How to Hot-Smoke Salmon
Andrea spent weeks developing a hot-smoking method that produces salmon resembling the fish she enjoyed while working as a chef in Scotland.
There are three basic steps: curing, air-drying, and smoking.
- Cure salmon. Curing involves applying salt (and often sugar) to the flesh side of a skin-on fillet. Andrea likes the way a sweeter cure complements the flavor of the rich fish, so she uses a mixture of 3 parts kosher salt to 4 parts sugar by weight. The salmon then sits for a few hours to season the fish and draw out some moisture, which makes it a bit denser and firmer. The salt and sugar in the cure also dissolve some of the proteins in the salmon and draw them to the surface; the proteins later bond and form hot-smoked salmon’s distinctive tacky surface.
- Air-dry salmon.
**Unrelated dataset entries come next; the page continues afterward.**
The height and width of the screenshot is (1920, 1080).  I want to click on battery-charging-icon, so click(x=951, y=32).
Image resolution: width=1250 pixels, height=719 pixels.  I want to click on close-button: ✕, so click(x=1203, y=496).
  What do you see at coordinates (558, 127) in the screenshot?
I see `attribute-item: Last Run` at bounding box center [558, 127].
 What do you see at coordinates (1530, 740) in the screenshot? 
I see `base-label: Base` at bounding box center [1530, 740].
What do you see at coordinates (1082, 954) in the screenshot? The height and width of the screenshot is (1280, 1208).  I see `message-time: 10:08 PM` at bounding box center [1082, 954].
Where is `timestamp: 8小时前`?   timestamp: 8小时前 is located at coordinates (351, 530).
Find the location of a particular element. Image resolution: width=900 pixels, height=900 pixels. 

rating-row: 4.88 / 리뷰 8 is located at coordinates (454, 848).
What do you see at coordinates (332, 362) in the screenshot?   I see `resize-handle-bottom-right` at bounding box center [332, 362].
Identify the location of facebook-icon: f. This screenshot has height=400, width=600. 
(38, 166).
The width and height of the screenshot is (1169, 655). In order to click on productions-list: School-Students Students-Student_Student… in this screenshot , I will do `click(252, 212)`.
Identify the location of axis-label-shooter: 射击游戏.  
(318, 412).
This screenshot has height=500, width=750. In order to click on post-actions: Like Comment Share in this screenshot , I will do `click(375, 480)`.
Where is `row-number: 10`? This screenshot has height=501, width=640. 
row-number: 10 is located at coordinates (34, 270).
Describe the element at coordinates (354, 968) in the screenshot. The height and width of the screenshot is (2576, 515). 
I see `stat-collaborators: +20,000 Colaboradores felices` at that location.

Air-drying (the salt is rinsed off the fish first) encourages moisture to evaporate, which helps those dissolved proteins bond together in the sticky surface film. That film is critical to capturing flavorful vapors in the smoke when the fish goes out to the grill; if the surface is too wet, the smoke simply slides off. Andrea found that refrigerating the salmon for anywhere from 4 to 20 hours dried out its surface enough to ensure robust smoke flavor.
- Smoke salmon. Smoking salmon on a grill (charcoal or gas) involves building a moderate fire on one side, adding some wood chips, and placing the fish opposite the fire. Then you put the cover on and let the smoke and the gentle heat waft over the fish until it’s just cooked.The fish is done when it registers 125 degrees and is still translucent at the center. For a 4-pound side of salmon, that can take anywhere from 50 minutes to 1 hour 10 minutes.
Tips for Setting Up Your Grill for Smoking
Fuel: Use about 3 quarts of coals for charcoal, or 1 lit burner for gas.
Wood chips: Use 1 cup for charcoal, 1½ cups for gas. Wrap the chips in a foil packet that measures 8 by 4½ inches, and make sure they don’t poke holes in the foil. If using gas, make sure there are no more than 2 layers of foil on the bottom of the packet. Cut 3 evenly spaced 2-inch slits in the top of the packet.
Aluminum foil: Cooking the fish on a piece of foil (coated with nonstick spray) will make it easy to lift off the grill and prevent sticking.
Smoked salmon is such a treat, and even more rewarding—and far more economical—when you make it yourself. Plus, it freezes beautifully. Once cooled, it can be wrapped tightly in plastic wrap and frozen for up to 2 months.